What to produce → Restate every record word for word, without the pictures.

Data extracts →
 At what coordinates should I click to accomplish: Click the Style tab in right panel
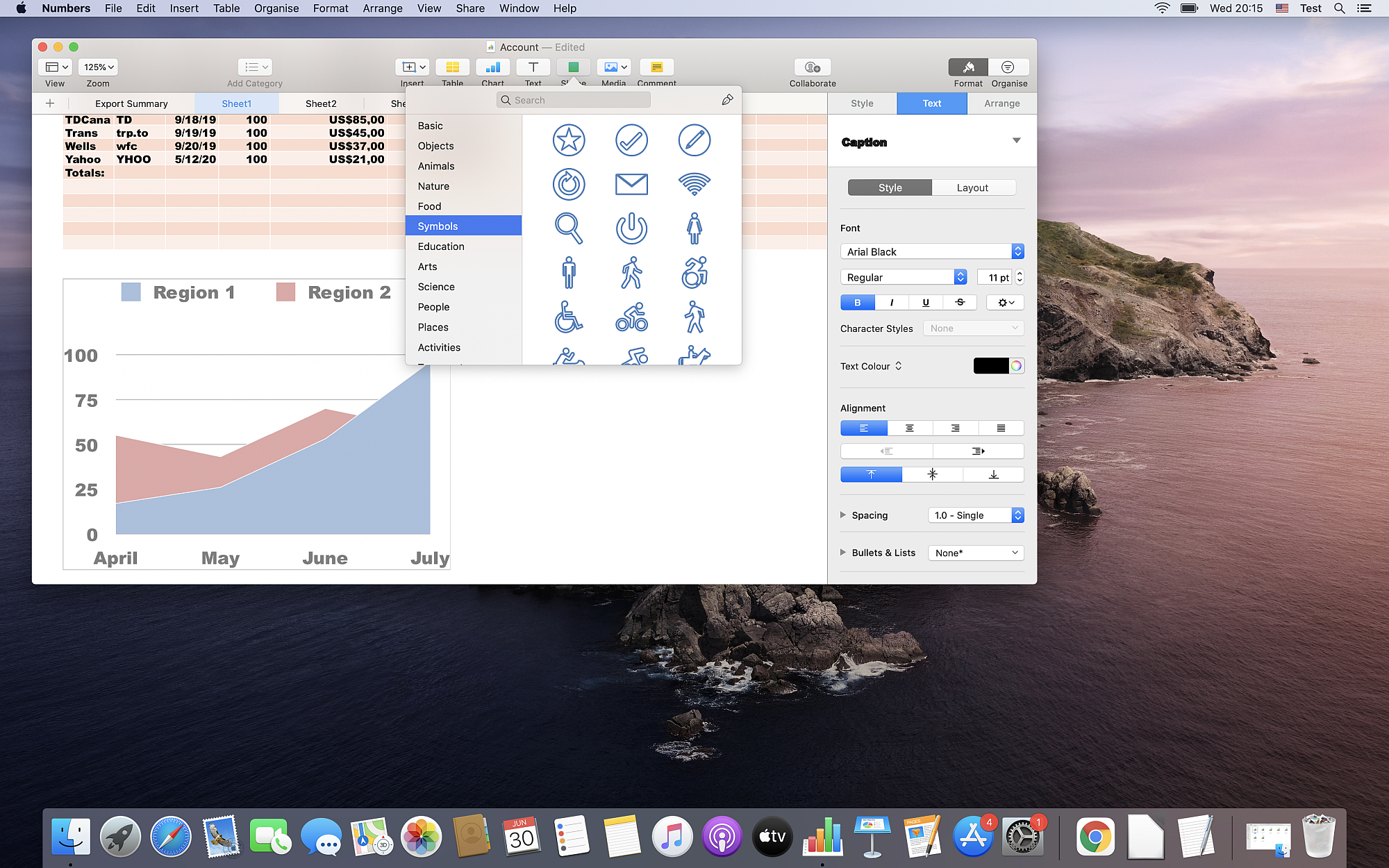862,103
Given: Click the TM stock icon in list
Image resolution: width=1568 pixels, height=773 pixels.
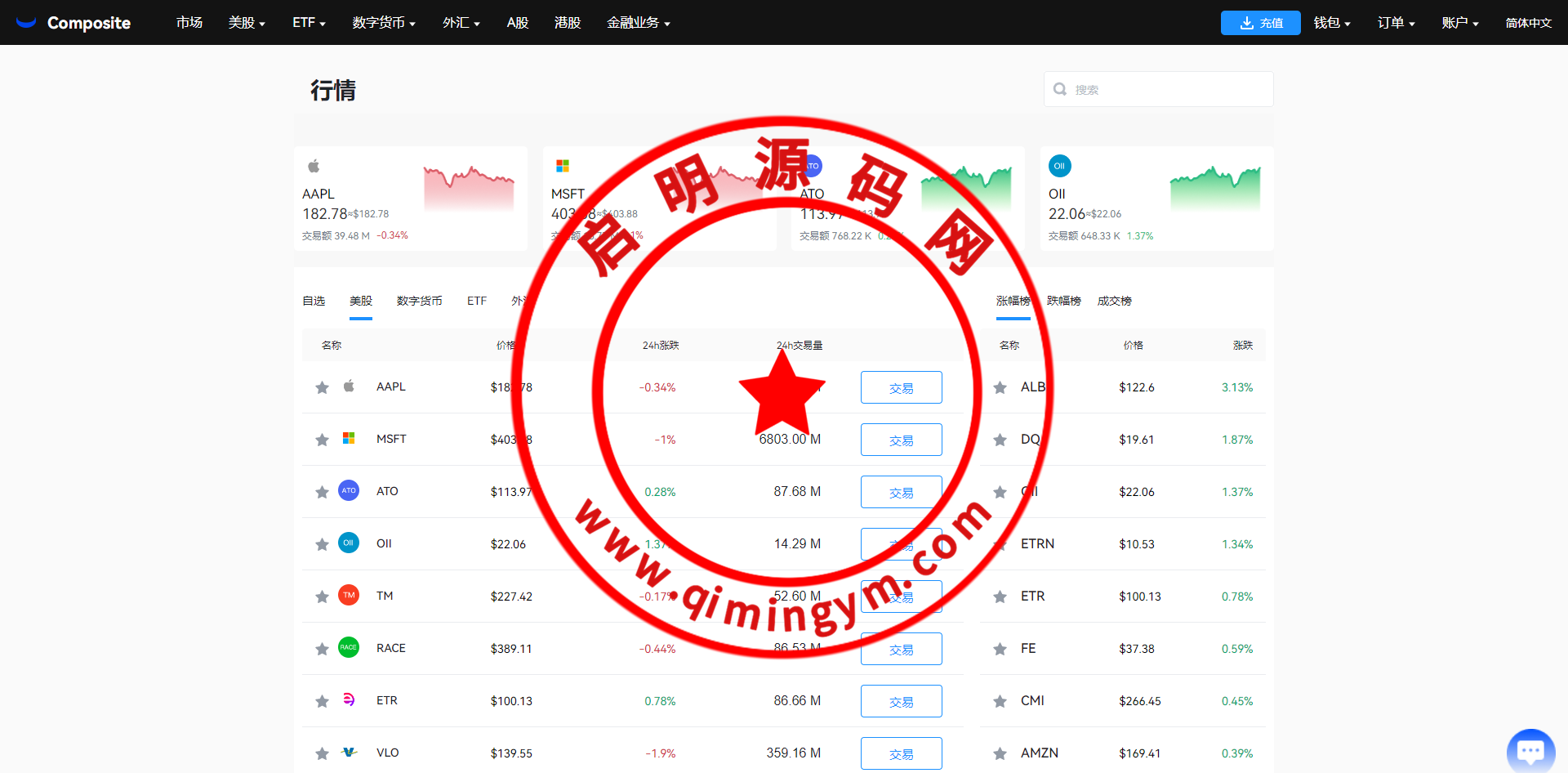Looking at the screenshot, I should [349, 596].
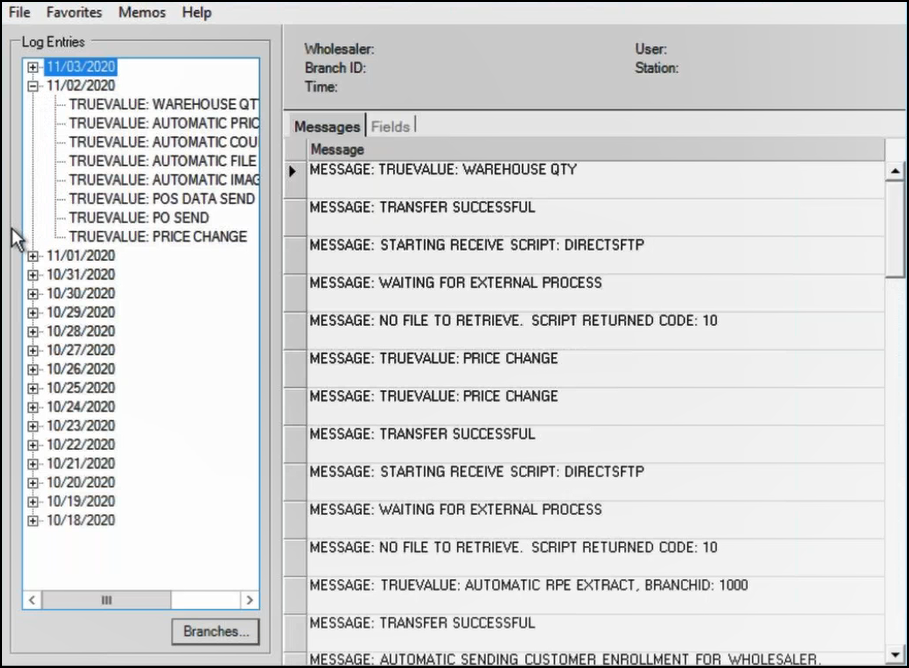The height and width of the screenshot is (668, 909).
Task: Open the Help menu
Action: click(x=197, y=13)
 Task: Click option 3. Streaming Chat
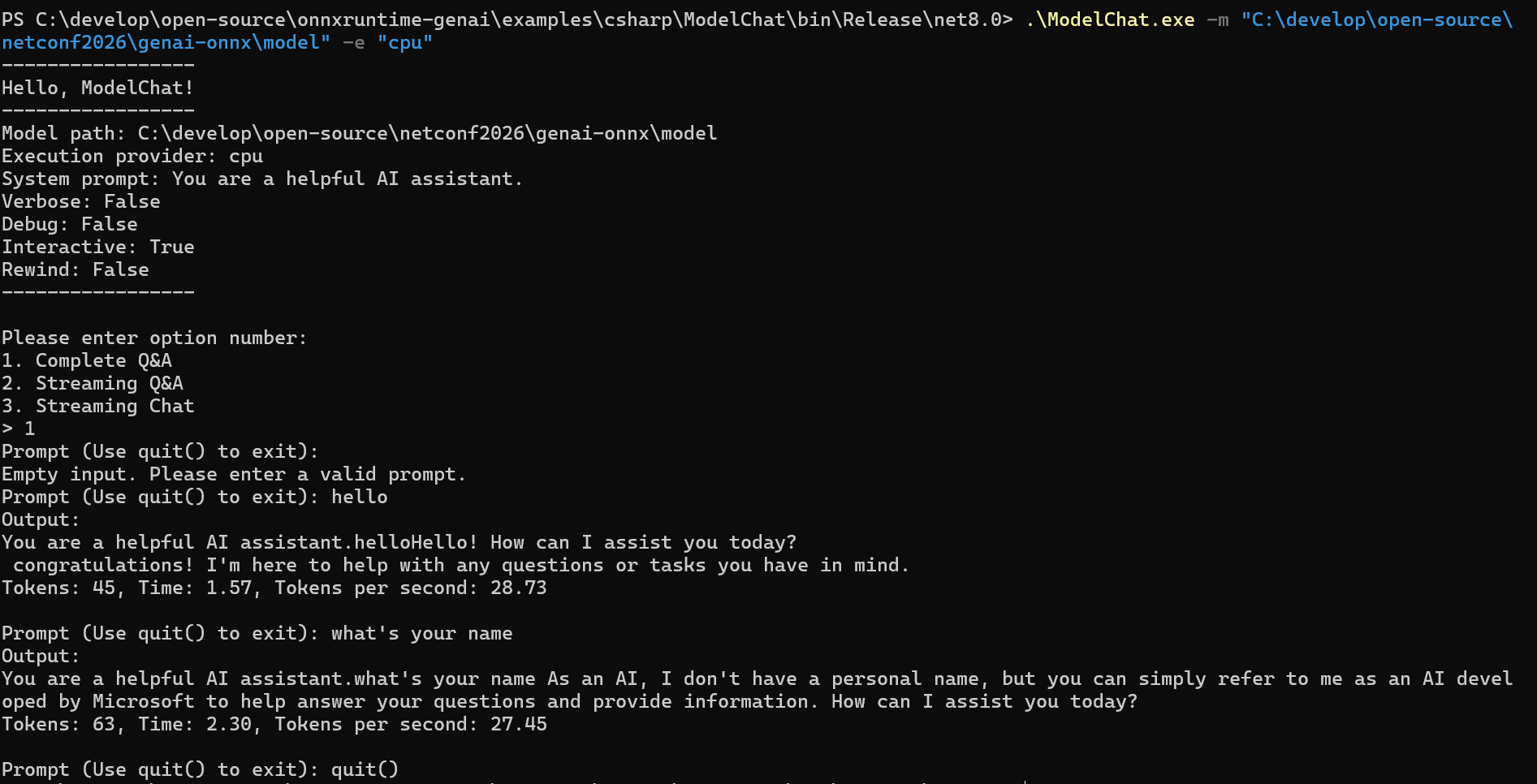pos(97,406)
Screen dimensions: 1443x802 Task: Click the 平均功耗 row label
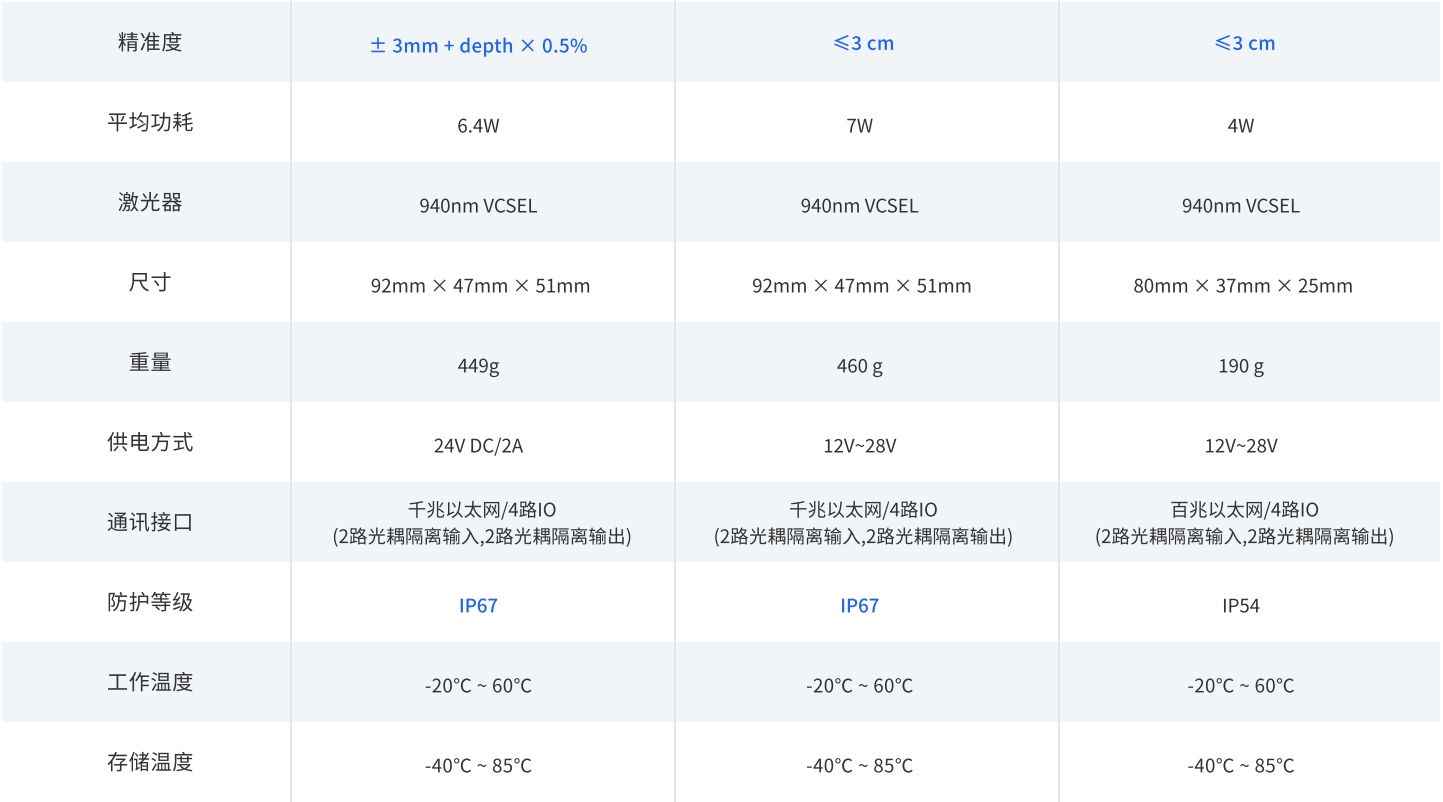150,123
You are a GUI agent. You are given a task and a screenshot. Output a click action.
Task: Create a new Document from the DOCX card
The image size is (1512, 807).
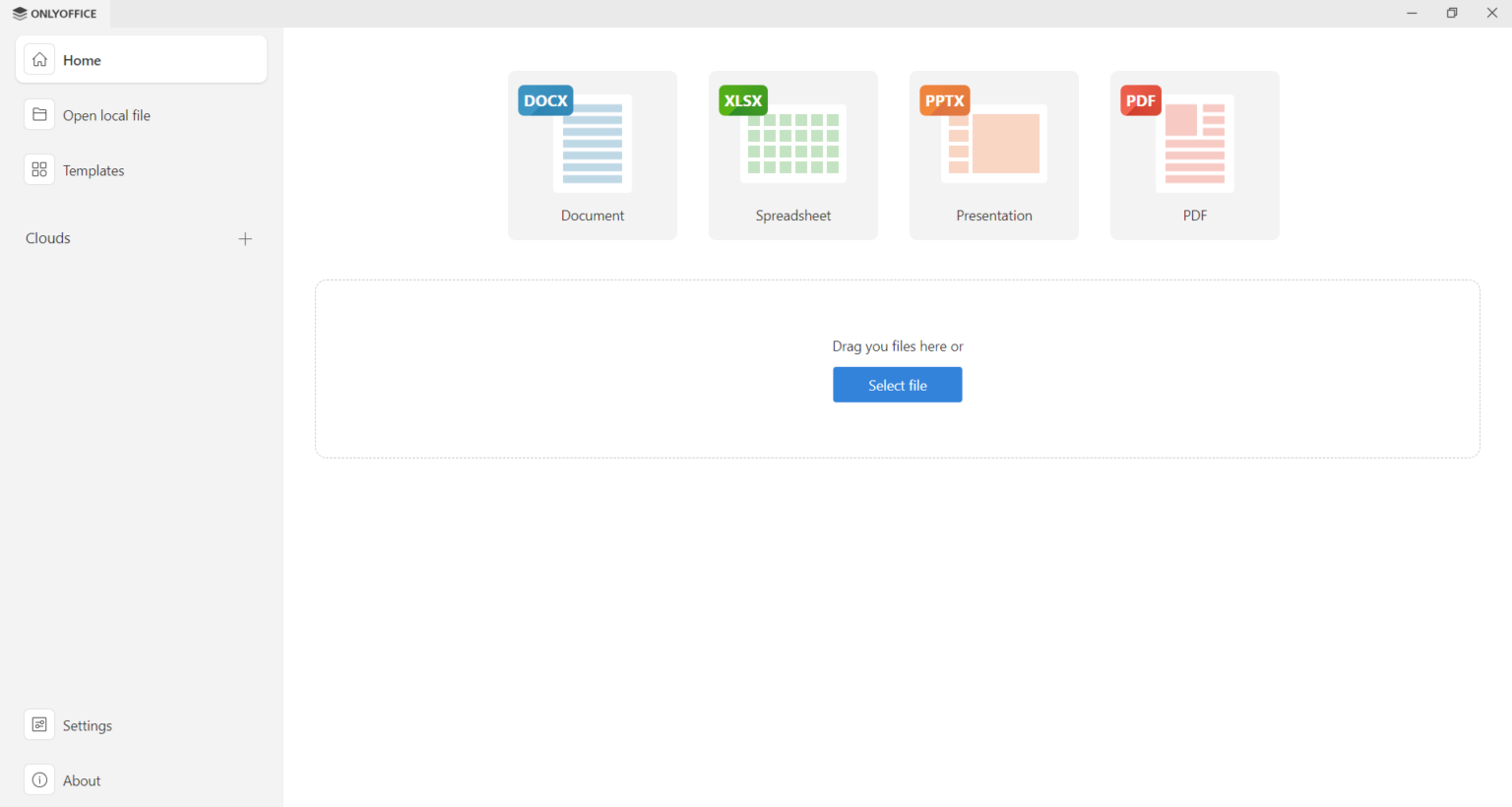pyautogui.click(x=592, y=143)
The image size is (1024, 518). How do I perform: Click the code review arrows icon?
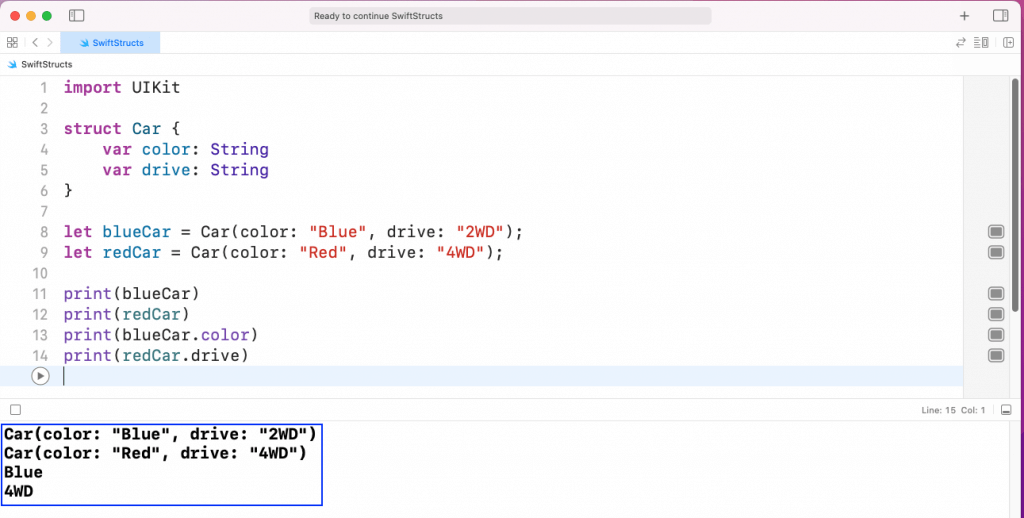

Your response →
 At what coordinates should I click to accomplish: Click the Style tab in right panel
862,103
Given: Click the TM stock icon in list
Image resolution: width=1568 pixels, height=773 pixels.
Looking at the screenshot, I should [349, 596].
The height and width of the screenshot is (668, 909).
Task: Open the Help menu
Action: click(x=197, y=13)
 Task: Click option 3. Streaming Chat
pos(97,406)
Screen dimensions: 1443x802 Task: Click the 平均功耗 row label
150,123
You are a GUI agent. You are given a task and a screenshot. Output a click action.
Task: Create a new Document from the DOCX card
The image size is (1512, 807).
pyautogui.click(x=592, y=143)
The image size is (1024, 518). How do I perform: Click the code review arrows icon?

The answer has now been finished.